WASHINGTON - D.C. resident Ashley Bruggemann, was at the Brussels airport in Belgium at the time of the terrorist attacks there, she said she was looking for a cup of coffee, and then suddenly people started to run.
Bruggemann arrived at the airport on Tuesday morning after attending an annual work conference and was headed to Copenhagen for vacation. She was supposed to leave for the airport at 7:30 am, but decided to leave at 7 am instead, planning ahead for possible traffic. That smart planning may have saved her life.
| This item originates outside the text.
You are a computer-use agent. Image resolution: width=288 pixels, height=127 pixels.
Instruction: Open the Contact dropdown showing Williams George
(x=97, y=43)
The D.C. resident had gone through security and was looking for a cup of coffee when all of the sudden a few people started running past her. "I thought they must be running for a plane," Bruggemann explains. But then she realized more and more people started running they were panicked and crying. It was that moment she realized something was wrong.
Bruggemann was among thousands at the airport when terrorist bombs rocked the departure hall in two explosions, killing 14 at the airport. After another attack at a Brussels subway, the death toll is currently reported at 34 with at least 187 injured.
FOX5 reporter Ronica Cleary reached Bruggemann via Skype on Wednesday. She was still visibly shaken as she recounted the chaos inside the airport after the attacks.
When Bruggemann finally got out of the airport, she and her coworkers rented a van to Paris. On Wednesday morning she flew out of Paris and landed in Newark.
Once she landed she explained she "was able to see exactly what the departure hall looked like and the images from the metro station and everything and that's when it all finally just hit me of how lucky I really and truly was."